### EXERCISE DESCRIPTION
Throughout the entries below, report every line where "agent" is found.

### DATASET
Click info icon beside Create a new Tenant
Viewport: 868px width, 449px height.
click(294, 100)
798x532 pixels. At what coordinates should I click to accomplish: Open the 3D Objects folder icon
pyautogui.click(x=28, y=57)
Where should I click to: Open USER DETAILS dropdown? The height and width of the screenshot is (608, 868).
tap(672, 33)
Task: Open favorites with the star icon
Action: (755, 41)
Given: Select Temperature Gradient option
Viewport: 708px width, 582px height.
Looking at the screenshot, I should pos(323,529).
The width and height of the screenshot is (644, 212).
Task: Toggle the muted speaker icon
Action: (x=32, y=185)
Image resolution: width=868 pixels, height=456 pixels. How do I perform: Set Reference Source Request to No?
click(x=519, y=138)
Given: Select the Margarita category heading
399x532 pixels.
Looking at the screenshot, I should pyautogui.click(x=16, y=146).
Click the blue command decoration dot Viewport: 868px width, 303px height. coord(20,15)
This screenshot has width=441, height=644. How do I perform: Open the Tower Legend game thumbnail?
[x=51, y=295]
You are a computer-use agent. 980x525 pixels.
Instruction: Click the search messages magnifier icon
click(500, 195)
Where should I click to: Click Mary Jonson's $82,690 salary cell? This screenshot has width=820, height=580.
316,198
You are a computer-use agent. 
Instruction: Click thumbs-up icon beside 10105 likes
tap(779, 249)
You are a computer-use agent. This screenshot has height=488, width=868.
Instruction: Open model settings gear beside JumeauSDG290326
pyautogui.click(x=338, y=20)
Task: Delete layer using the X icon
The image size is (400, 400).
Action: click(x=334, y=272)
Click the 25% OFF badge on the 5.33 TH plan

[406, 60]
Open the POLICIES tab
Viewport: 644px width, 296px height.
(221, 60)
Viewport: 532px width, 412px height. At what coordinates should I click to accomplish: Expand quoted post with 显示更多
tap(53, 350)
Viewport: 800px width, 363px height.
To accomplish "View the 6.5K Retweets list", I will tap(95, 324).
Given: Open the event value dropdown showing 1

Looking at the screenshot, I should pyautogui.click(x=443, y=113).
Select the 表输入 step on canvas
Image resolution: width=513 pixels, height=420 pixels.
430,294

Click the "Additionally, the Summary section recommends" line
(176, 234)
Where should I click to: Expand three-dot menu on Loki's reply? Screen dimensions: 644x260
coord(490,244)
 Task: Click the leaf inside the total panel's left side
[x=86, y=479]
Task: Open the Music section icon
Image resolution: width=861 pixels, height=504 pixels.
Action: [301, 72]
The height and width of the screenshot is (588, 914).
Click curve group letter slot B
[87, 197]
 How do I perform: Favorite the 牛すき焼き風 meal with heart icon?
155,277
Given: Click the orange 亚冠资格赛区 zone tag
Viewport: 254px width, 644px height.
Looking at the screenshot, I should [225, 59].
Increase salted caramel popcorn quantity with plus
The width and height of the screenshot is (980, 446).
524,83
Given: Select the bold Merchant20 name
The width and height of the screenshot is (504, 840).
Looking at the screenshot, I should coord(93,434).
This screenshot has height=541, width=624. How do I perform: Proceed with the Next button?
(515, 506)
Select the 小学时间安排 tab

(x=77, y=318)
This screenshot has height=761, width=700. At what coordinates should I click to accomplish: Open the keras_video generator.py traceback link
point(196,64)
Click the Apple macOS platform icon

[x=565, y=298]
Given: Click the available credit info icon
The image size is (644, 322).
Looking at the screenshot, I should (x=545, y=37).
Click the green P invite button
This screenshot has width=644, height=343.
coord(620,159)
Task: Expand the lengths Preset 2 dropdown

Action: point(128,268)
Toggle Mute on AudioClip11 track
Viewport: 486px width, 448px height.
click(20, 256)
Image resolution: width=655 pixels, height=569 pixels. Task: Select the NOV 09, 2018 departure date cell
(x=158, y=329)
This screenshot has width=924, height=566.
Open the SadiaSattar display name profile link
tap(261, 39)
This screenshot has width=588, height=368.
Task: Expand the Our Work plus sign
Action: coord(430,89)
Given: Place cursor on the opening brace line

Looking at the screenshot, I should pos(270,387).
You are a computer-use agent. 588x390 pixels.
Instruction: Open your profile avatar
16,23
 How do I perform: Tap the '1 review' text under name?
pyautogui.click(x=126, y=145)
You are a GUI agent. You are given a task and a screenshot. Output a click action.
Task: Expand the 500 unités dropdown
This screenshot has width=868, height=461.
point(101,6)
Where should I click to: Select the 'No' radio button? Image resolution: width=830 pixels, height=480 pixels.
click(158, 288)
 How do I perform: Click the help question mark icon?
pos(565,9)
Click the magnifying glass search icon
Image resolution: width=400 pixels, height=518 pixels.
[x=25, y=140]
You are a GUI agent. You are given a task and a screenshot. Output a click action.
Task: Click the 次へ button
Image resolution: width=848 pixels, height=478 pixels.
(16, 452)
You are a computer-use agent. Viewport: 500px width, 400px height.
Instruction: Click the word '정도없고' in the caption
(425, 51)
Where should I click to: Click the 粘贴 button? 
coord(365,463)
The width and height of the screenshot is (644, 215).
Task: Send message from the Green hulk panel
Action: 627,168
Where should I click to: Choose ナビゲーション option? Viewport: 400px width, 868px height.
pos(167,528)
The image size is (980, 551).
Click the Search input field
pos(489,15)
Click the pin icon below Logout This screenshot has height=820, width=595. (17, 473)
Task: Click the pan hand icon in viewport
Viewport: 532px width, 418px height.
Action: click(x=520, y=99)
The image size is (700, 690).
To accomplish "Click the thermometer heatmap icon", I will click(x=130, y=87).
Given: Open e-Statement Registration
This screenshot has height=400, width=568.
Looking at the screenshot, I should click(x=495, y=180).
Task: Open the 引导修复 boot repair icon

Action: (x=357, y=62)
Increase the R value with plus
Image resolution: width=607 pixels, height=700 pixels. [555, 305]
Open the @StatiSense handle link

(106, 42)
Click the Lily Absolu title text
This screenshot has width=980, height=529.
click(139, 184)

### REPLY
You are a computer-use agent. 980x525 pixels.
You are a computer-use agent. 
You are a computer-use agent. This screenshot has height=488, width=868.
You are a computer-use agent. 588x390 pixels.
You are a GUI agent. You are given a task and a screenshot. Output a click action.
You are a GUI agent. You are given a task and a screenshot. Output a click action.
You are a computer-use agent. Viewport: 500px width, 400px height.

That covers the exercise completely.